When I was a child and snubbed time, incapable of seeing idle moments as idle, but only as the energized space inhabited by all that I saw -- the green Oregon mountains to every side, lush tress and plants; by what I heard, the voice of my parents, the drone of the television, an airplane grinding into the sky overhead, the wail of chalk and the endless chatter of classmates gossipping and speaking of loving each other "in God's way" as opposed to love that is intense, fully embodied romantic eros, traced with shadowy sentiments reflexively borrowed from t.v.; the feeling of clean sheets and new clothes that gave me a sense of solidity, the strange suspension of my heart that seemed to float for a moment when a classmate (most likely, as opposed to an adult) showed me how to do something, how to color inside the lines by tracing the figure first, while I watched and listened in silent, confusing but pleasant elation; the taste of chocolate milk and the goodness of sugar, the firm and pleasant texture of food that is crisp rather than soft, scrambled eggs drowned in ketchup, tuna fish mixed with diced dill pickles; there was the odor of grass in the dry summer air, the rotten uncollected eggs of the hen that had no counterpart to fertilize them, the verdant aroma of wild weeds and ancient fossilized cow shit -- I took all the hours with fulness in and let them drift, my imagination furious and lonely and spontaneously unburdened.
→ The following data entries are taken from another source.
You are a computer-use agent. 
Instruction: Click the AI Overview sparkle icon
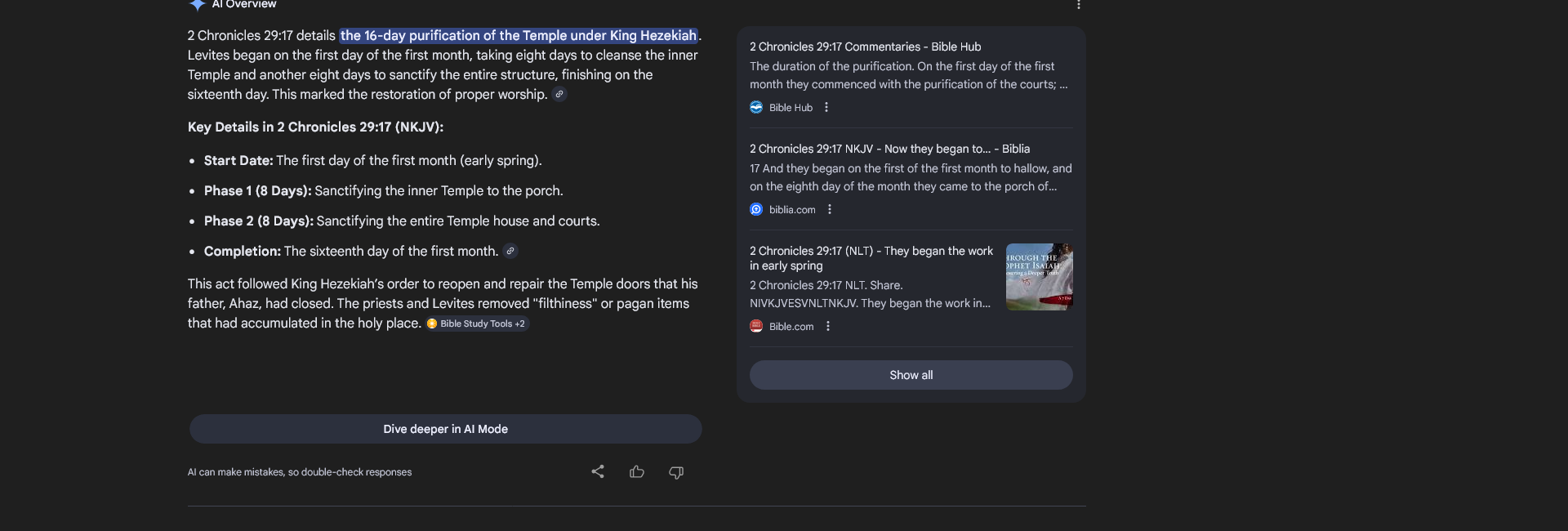pyautogui.click(x=197, y=4)
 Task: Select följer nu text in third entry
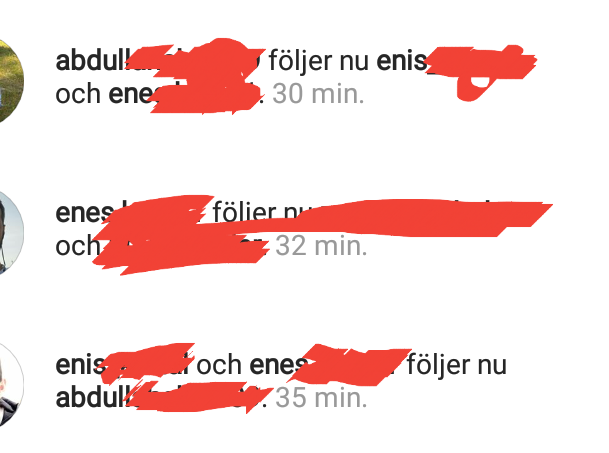click(457, 365)
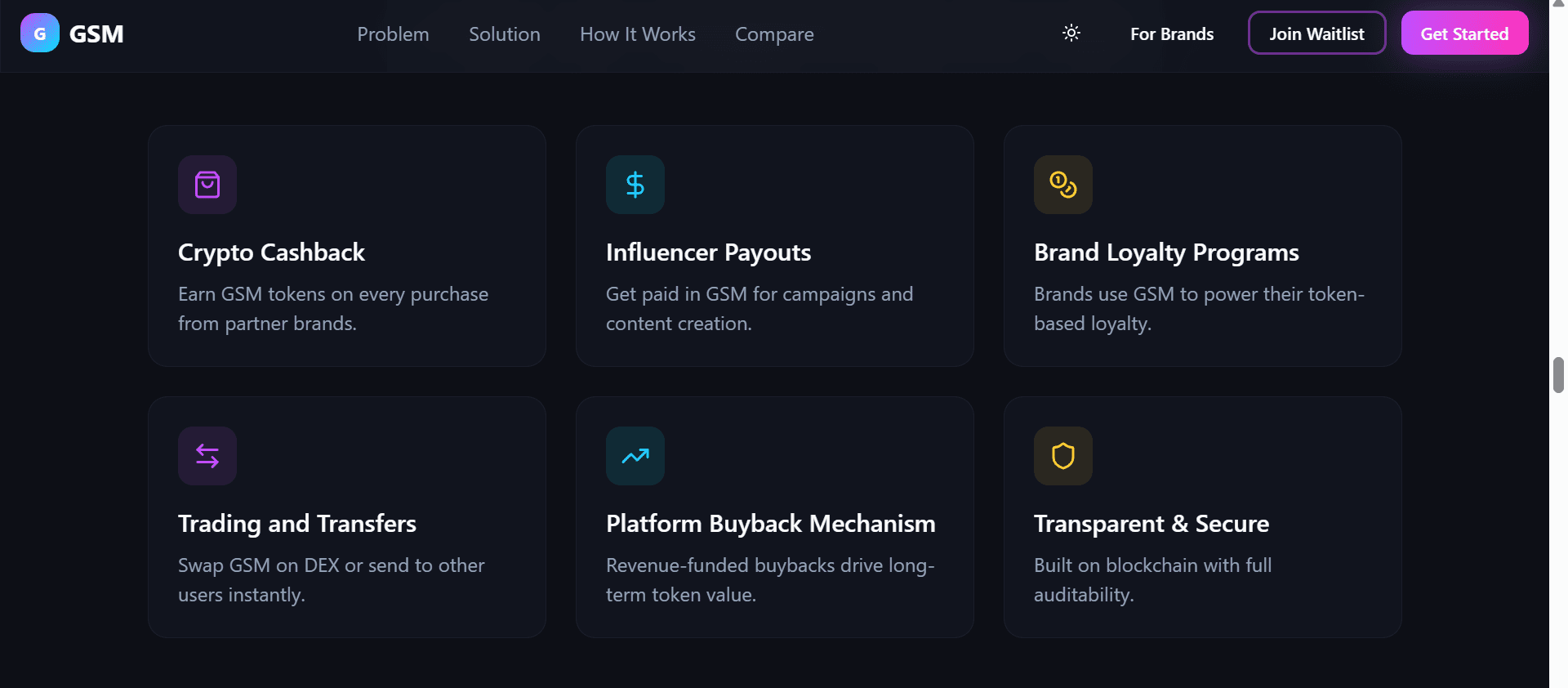Click the Influencer Payouts dollar sign icon

(x=635, y=185)
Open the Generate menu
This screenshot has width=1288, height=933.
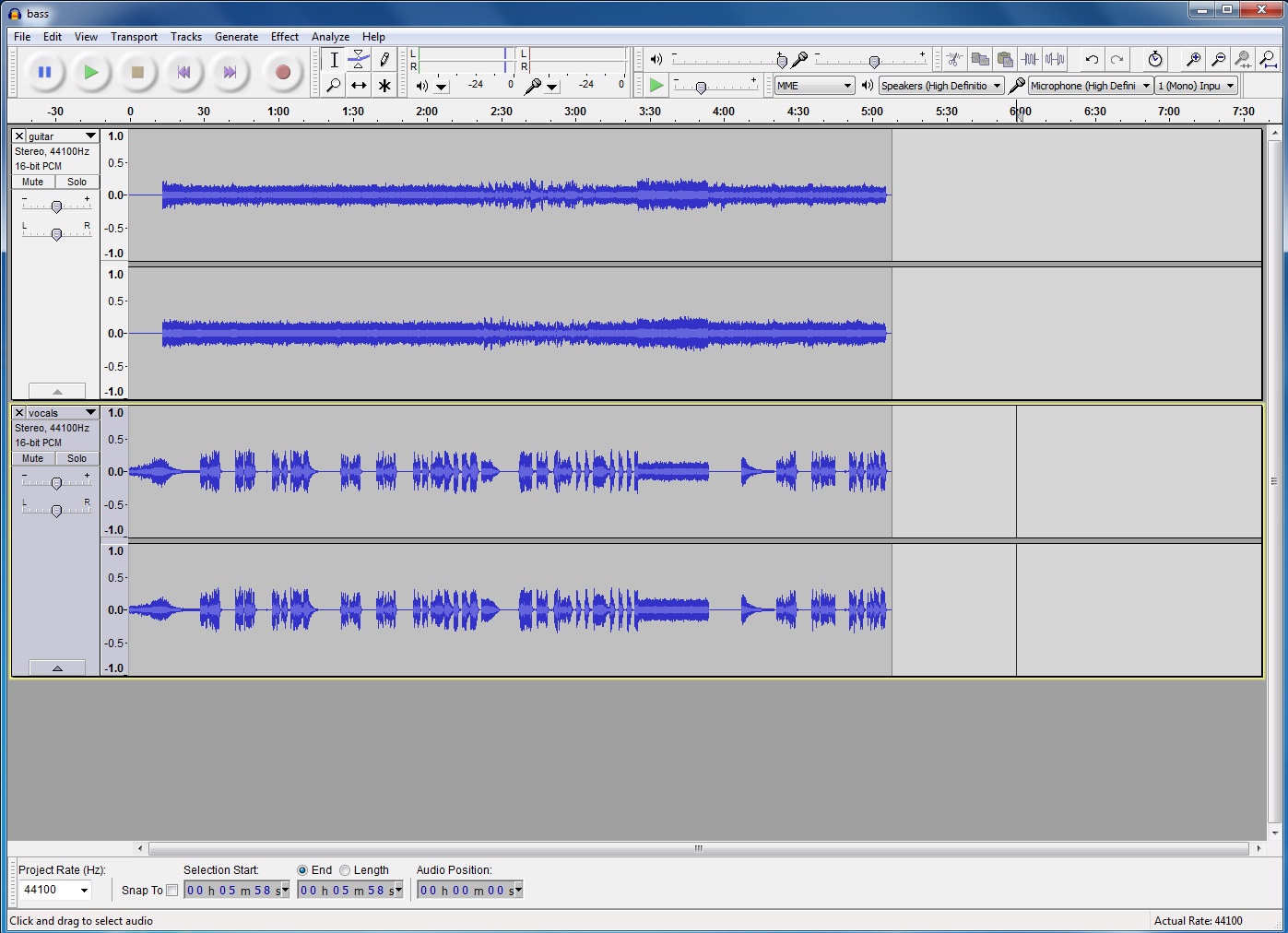tap(236, 37)
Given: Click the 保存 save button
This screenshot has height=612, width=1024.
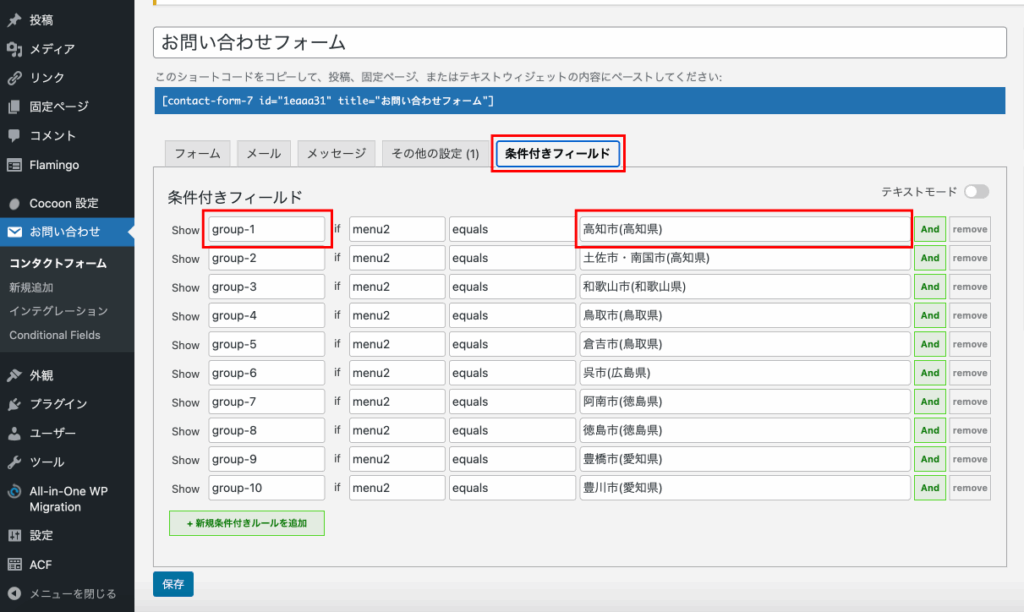Looking at the screenshot, I should [x=173, y=585].
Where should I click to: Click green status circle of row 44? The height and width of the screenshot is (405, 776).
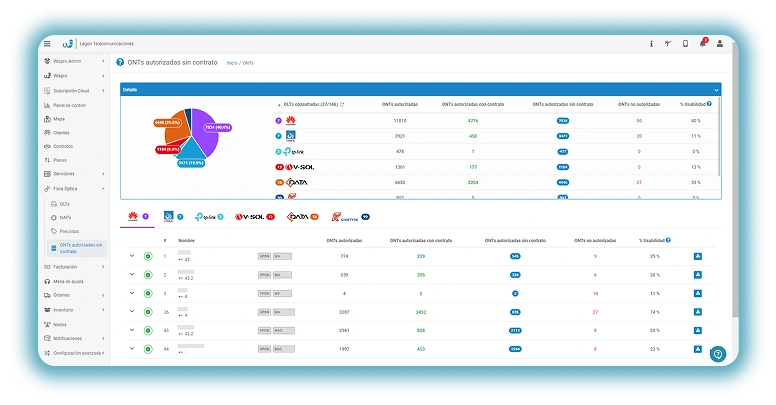tap(148, 349)
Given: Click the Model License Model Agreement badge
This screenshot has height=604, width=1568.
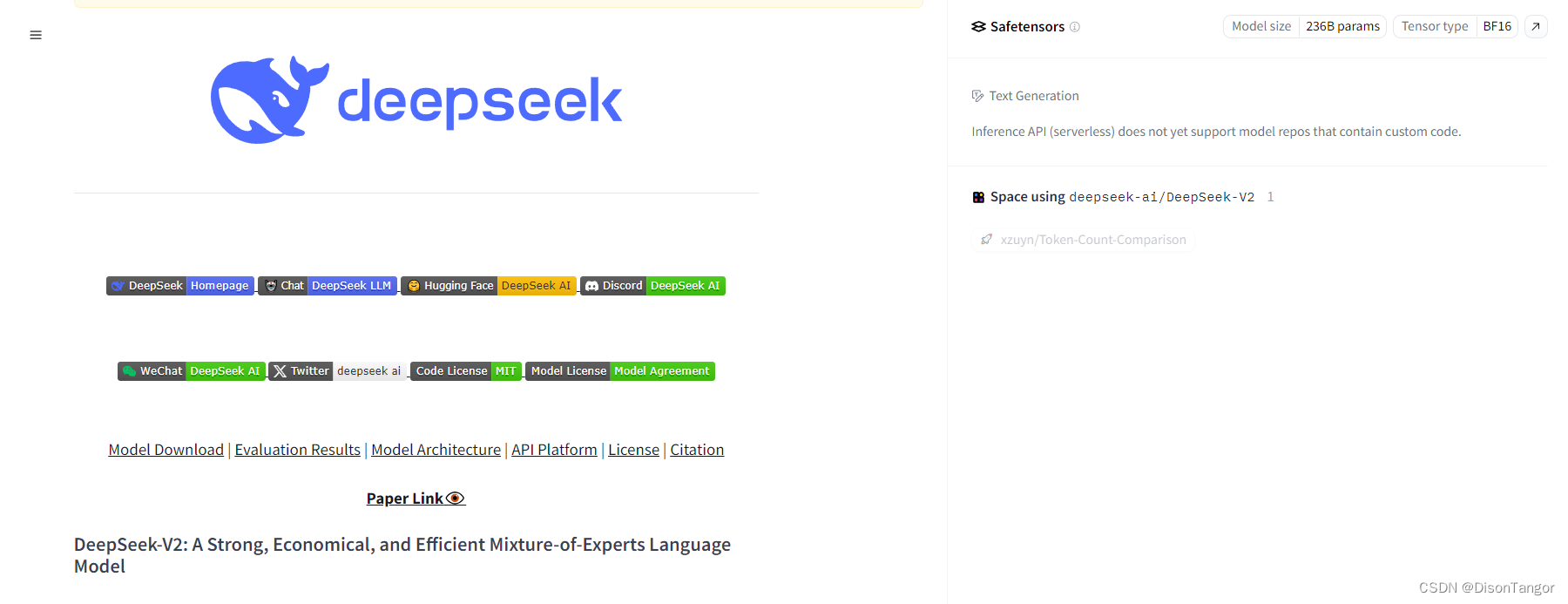Looking at the screenshot, I should [x=619, y=370].
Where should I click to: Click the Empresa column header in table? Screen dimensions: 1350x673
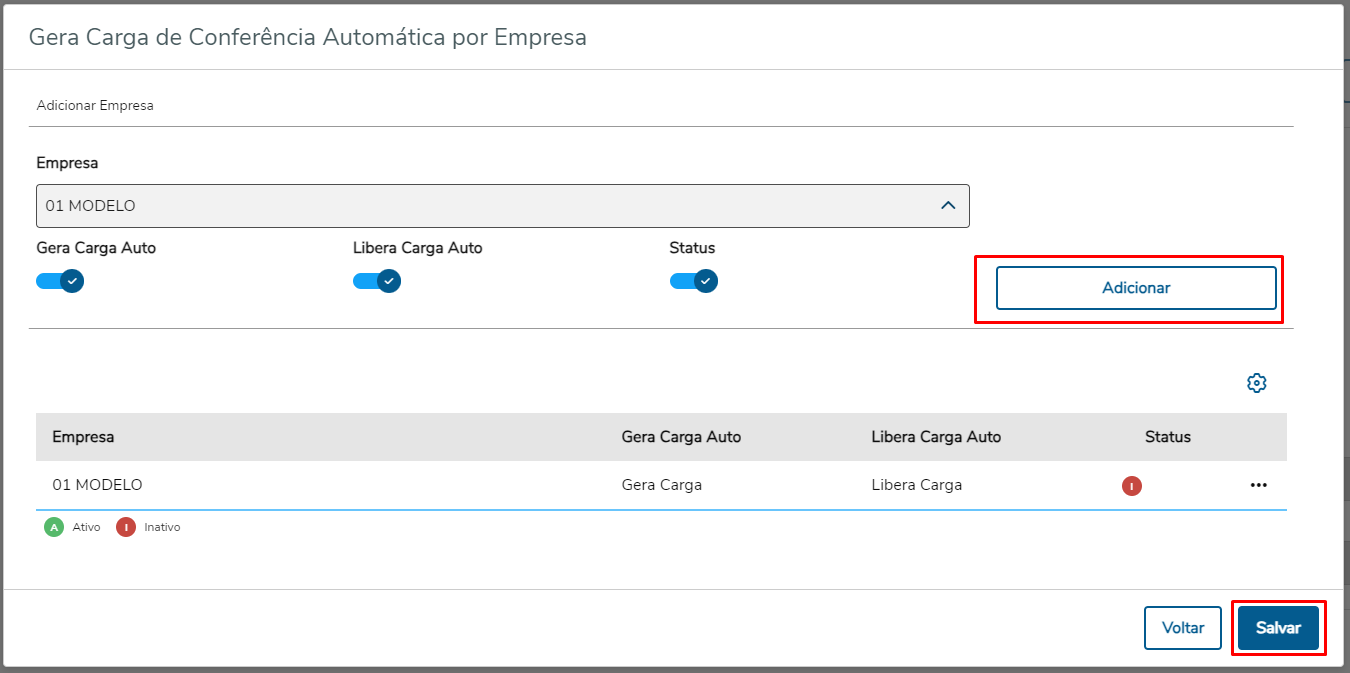point(83,437)
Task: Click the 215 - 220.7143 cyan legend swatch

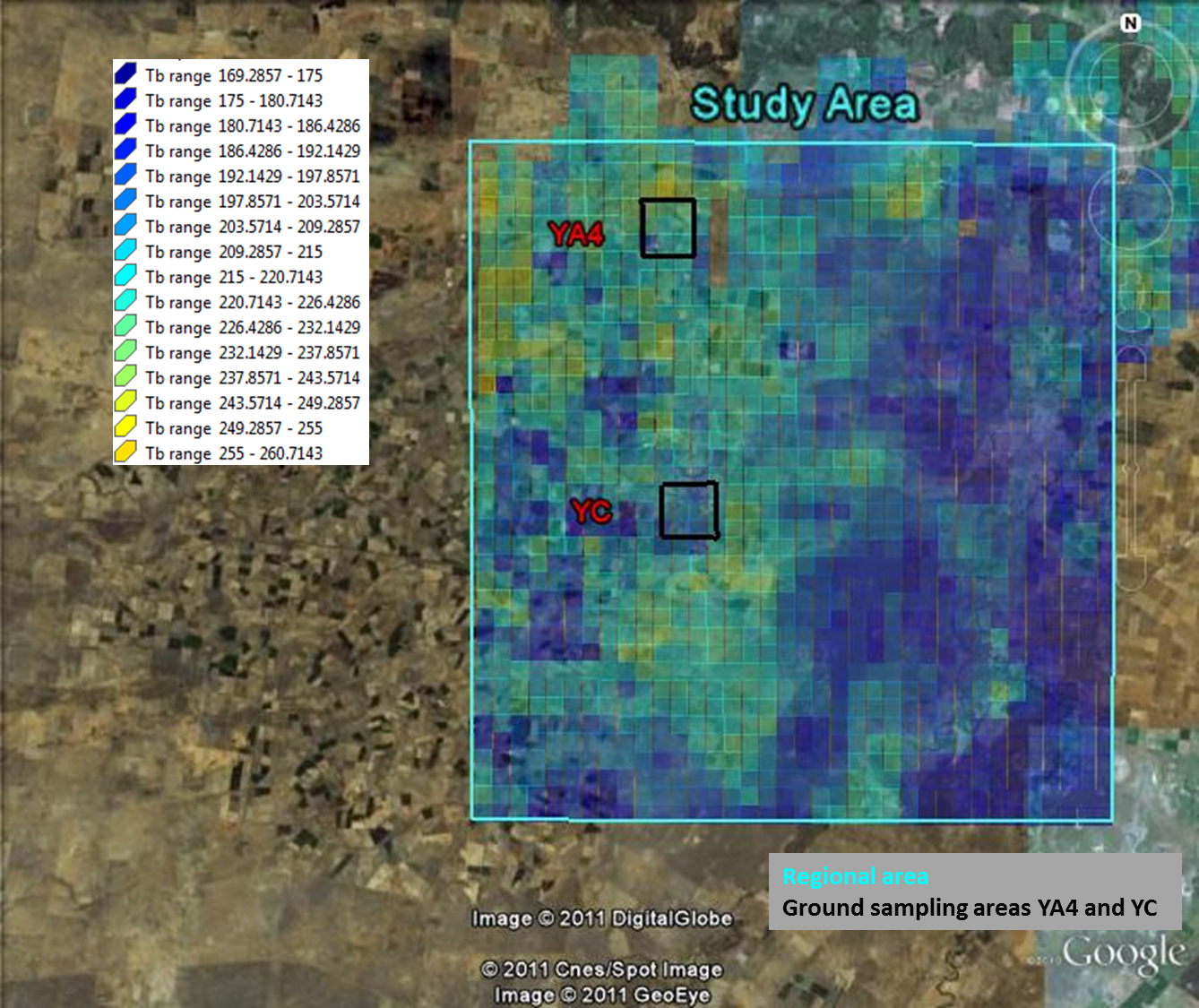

In the field behind our house I made up a name ("Billy Porter") and pretended I was him, that I was on a horse, and galloped, my legs approximating, and ont his day at the age of nine thought of the difference between the city and the country, and imagined a person from the country (played by myself) impressing all the people from the city with his essential country qualities. Maybe this person was Billy Porter, and he had been from the city originally, but moved out into the country and lived there for a long time (not time in terms of months or years, but as a quality of absorption), then was sent back to the city where people do not know anything about rural life. The contrast ennobles him, and he is surrounded by a cloud of awed witnesses, as ethereal and silent in my imagination as saints and angels, awed, it may be implied, into a stupor by Billy's country character and unique down-home qualities, whatever it is that makes him something (a country boy) that they are not.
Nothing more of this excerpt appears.